* _OBJECTIVE_: Copy out every line of the records below with no changes at all.

-- start DATA ROWS --

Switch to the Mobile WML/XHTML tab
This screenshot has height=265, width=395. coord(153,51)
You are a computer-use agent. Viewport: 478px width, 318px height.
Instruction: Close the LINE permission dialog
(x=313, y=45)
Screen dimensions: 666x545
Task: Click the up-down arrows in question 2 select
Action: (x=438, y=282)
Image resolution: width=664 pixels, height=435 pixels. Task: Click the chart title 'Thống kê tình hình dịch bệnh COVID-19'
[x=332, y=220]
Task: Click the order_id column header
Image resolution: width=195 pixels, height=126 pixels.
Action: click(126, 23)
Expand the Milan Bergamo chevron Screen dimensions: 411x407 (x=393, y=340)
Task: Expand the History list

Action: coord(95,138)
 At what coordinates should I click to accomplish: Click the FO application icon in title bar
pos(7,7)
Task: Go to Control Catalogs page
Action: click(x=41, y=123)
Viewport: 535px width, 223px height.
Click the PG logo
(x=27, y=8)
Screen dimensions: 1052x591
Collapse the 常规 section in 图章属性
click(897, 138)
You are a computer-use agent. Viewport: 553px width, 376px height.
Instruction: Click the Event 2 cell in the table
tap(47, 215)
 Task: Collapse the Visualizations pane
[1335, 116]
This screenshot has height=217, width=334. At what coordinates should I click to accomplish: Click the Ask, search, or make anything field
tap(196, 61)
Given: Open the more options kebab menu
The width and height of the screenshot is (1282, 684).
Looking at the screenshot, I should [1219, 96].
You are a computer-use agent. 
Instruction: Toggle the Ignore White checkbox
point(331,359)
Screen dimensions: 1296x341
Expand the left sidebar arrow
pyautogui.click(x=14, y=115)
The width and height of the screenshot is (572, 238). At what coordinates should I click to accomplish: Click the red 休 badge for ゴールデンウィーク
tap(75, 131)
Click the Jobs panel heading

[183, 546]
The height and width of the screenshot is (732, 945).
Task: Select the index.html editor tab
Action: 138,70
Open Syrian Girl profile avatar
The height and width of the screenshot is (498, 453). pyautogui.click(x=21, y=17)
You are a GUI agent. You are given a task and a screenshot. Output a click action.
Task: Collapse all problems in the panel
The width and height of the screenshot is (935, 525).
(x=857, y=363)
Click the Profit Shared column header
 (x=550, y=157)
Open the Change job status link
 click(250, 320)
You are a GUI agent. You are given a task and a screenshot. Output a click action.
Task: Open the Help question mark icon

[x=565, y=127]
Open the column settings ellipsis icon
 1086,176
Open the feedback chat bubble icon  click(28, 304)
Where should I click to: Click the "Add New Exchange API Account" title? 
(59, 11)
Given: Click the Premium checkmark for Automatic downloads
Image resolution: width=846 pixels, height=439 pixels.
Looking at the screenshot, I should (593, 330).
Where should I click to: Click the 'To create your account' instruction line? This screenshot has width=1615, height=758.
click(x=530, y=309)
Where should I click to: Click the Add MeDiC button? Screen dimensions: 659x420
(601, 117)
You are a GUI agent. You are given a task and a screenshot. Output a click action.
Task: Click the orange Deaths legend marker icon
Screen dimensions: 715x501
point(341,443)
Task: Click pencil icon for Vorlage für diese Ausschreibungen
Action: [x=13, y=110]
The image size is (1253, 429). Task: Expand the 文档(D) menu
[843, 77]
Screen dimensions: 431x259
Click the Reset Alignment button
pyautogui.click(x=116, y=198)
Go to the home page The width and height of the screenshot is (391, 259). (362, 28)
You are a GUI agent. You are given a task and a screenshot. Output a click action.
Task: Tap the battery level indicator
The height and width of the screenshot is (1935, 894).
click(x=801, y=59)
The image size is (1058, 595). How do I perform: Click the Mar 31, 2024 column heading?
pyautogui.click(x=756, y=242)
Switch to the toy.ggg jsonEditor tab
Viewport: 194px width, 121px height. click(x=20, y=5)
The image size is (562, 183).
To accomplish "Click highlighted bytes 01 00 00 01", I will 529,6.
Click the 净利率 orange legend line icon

-- end DATA ROWS --

* _THE REPLY_:
Switch to the Mobile WML/XHTML tab
This screenshot has height=265, width=395. coord(153,51)
You are a computer-use agent. Viewport: 478px width, 318px height.
Instruction: Close the LINE permission dialog
(x=313, y=45)
Screen dimensions: 666x545
Task: Click the up-down arrows in question 2 select
Action: (x=438, y=282)
Image resolution: width=664 pixels, height=435 pixels. Task: Click the chart title 'Thống kê tình hình dịch bệnh COVID-19'
[x=332, y=220]
Task: Click the order_id column header
Image resolution: width=195 pixels, height=126 pixels.
Action: click(126, 23)
Expand the Milan Bergamo chevron Screen dimensions: 411x407 (x=393, y=340)
Task: Expand the History list

Action: coord(95,138)
 At what coordinates should I click to accomplish: Click the FO application icon in title bar
pos(7,7)
Task: Go to Control Catalogs page
Action: click(x=41, y=123)
Viewport: 535px width, 223px height.
Click the PG logo
(x=27, y=8)
Screen dimensions: 1052x591
Collapse the 常规 section in 图章属性
click(897, 138)
You are a computer-use agent. Viewport: 553px width, 376px height.
Instruction: Click the Event 2 cell in the table
tap(47, 215)
 Task: Collapse the Visualizations pane
[1335, 116]
This screenshot has height=217, width=334. At what coordinates should I click to accomplish: Click the Ask, search, or make anything field
tap(196, 61)
Given: Open the more options kebab menu
The width and height of the screenshot is (1282, 684).
Looking at the screenshot, I should [1219, 96].
You are a computer-use agent. 
Instruction: Toggle the Ignore White checkbox
point(331,359)
Screen dimensions: 1296x341
Expand the left sidebar arrow
pyautogui.click(x=14, y=115)
The width and height of the screenshot is (572, 238). At what coordinates should I click to accomplish: Click the red 休 badge for ゴールデンウィーク
tap(75, 131)
Click the Jobs panel heading

[183, 546]
The height and width of the screenshot is (732, 945).
Task: Select the index.html editor tab
Action: 138,70
Open Syrian Girl profile avatar
The height and width of the screenshot is (498, 453). pyautogui.click(x=21, y=17)
You are a GUI agent. You are given a task and a screenshot. Output a click action.
Task: Collapse all problems in the panel
The width and height of the screenshot is (935, 525).
(x=857, y=363)
Click the Profit Shared column header
 (x=550, y=157)
Open the Change job status link
 click(250, 320)
You are a GUI agent. You are given a task and a screenshot. Output a click action.
Task: Open the Help question mark icon

[x=565, y=127]
Open the column settings ellipsis icon
 1086,176
Open the feedback chat bubble icon  click(28, 304)
Where should I click to: Click the "Add New Exchange API Account" title? 
(59, 11)
Given: Click the Premium checkmark for Automatic downloads
Image resolution: width=846 pixels, height=439 pixels.
Looking at the screenshot, I should (593, 330).
Where should I click to: Click the 'To create your account' instruction line? This screenshot has width=1615, height=758.
click(x=530, y=309)
Where should I click to: Click the Add MeDiC button? Screen dimensions: 659x420
(601, 117)
You are a GUI agent. You are given a task and a screenshot. Output a click action.
Task: Click the orange Deaths legend marker icon
Screen dimensions: 715x501
point(341,443)
Task: Click pencil icon for Vorlage für diese Ausschreibungen
Action: [x=13, y=110]
The image size is (1253, 429). Task: Expand the 文档(D) menu
[843, 77]
Screen dimensions: 431x259
Click the Reset Alignment button
pyautogui.click(x=116, y=198)
Go to the home page The width and height of the screenshot is (391, 259). (362, 28)
You are a GUI agent. You are given a task and a screenshot. Output a click action.
Task: Tap the battery level indicator
The height and width of the screenshot is (1935, 894).
click(x=801, y=59)
The image size is (1058, 595). How do I perform: Click the Mar 31, 2024 column heading?
pyautogui.click(x=756, y=242)
Switch to the toy.ggg jsonEditor tab
Viewport: 194px width, 121px height. click(x=20, y=5)
The image size is (562, 183).
To accomplish "Click highlighted bytes 01 00 00 01", I will 529,6.
Click the 净利率 orange legend line icon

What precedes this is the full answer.